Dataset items
'''

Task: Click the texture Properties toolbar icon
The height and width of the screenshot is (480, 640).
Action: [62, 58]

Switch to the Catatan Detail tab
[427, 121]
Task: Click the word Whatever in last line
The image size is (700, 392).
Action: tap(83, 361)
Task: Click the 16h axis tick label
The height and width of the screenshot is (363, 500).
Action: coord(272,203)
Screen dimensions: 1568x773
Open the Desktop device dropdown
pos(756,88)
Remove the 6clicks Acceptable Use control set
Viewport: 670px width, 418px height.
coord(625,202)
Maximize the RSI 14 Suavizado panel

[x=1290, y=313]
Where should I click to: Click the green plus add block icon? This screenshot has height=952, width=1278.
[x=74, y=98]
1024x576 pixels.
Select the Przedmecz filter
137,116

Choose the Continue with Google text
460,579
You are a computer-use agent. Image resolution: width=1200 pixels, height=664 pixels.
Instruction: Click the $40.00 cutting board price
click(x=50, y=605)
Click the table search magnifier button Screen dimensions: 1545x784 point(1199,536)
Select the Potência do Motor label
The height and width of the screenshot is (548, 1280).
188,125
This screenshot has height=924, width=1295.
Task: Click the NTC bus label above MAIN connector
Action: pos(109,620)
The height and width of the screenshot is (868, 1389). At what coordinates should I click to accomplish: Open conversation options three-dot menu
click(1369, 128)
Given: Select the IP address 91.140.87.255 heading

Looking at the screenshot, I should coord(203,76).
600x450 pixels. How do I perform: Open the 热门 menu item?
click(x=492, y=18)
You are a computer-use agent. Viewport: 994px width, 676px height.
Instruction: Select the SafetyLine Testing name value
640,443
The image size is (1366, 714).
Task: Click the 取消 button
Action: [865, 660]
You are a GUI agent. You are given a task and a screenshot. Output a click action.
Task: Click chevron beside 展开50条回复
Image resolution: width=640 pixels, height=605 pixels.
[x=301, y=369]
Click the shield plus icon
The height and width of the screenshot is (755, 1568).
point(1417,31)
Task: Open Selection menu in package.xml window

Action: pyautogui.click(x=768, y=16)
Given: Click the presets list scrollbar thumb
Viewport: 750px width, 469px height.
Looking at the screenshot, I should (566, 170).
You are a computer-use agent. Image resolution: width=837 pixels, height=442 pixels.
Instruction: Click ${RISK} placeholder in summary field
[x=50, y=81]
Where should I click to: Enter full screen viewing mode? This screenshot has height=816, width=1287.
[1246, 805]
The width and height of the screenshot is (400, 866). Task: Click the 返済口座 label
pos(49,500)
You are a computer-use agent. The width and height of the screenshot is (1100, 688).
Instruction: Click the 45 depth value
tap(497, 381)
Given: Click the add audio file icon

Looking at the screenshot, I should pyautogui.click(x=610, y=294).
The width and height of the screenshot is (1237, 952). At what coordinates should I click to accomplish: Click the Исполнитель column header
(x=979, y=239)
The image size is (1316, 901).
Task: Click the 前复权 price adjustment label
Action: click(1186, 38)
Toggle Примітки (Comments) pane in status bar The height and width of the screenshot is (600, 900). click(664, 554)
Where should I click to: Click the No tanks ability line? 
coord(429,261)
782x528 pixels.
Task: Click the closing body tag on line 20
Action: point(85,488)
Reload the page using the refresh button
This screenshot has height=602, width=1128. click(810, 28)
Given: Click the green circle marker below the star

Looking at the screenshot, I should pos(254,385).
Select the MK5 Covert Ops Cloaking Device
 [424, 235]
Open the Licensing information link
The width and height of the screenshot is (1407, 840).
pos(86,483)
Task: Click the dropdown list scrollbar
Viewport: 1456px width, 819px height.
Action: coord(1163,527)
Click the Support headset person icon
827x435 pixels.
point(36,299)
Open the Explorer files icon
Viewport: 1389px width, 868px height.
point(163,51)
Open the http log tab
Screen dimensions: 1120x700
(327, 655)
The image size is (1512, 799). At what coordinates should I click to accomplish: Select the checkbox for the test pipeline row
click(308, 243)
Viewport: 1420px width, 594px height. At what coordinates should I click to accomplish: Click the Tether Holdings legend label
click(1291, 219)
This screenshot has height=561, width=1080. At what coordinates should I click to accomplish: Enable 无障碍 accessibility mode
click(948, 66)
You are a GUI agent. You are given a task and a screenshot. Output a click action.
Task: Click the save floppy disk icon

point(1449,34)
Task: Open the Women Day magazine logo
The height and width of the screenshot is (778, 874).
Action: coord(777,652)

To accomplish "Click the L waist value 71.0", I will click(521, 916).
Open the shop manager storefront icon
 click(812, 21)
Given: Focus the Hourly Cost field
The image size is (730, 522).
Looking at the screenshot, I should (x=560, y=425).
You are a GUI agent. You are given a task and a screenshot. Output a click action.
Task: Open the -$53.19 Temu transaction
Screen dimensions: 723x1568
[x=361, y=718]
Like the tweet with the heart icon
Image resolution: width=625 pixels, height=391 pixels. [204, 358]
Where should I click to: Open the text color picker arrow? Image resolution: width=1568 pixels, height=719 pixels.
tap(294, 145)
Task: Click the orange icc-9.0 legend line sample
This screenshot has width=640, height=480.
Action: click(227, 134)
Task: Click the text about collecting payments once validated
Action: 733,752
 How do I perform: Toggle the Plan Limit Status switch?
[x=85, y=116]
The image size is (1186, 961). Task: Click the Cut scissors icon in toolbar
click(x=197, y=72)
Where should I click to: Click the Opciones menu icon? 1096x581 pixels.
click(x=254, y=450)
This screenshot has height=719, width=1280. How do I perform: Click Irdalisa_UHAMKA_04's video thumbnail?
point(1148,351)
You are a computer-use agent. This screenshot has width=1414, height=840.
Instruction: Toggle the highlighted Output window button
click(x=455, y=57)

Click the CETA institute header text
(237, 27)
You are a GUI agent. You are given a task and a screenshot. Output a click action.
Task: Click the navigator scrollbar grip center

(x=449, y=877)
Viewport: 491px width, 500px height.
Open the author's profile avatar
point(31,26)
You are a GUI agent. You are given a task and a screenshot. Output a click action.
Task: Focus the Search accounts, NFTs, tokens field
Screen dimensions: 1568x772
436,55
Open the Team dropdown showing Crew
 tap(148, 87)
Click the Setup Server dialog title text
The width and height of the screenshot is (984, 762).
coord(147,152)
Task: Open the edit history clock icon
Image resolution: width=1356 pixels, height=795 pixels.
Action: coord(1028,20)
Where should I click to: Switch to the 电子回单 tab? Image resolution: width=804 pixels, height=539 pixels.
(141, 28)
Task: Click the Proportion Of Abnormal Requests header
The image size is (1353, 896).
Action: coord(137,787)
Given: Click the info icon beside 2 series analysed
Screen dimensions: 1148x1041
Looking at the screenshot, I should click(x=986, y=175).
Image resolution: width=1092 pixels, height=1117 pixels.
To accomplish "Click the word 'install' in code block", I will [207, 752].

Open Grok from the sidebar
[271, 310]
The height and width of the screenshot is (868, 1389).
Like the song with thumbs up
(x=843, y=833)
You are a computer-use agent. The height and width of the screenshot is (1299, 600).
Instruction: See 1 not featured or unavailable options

'''

* _WHAT THE TASK REQUIRES_
Rescale the lines starting at the one containing "Choose the Continue with Google text" and ending at the one containing "Click the table", and give them all again with the requests included. Multiply only the coordinates in the answers by 1.05 and round them to whole numbers, halves up.

* _RESPONSE TO THIS TASK_
Choose the Continue with Google text
483,608
You are a computer-use agent. Image resolution: width=1200 pixels, height=664 pixels.
Instruction: Click the $40.00 cutting board price
click(x=53, y=635)
Click the table search magnifier button Screen dimensions: 1545x784 point(1259,563)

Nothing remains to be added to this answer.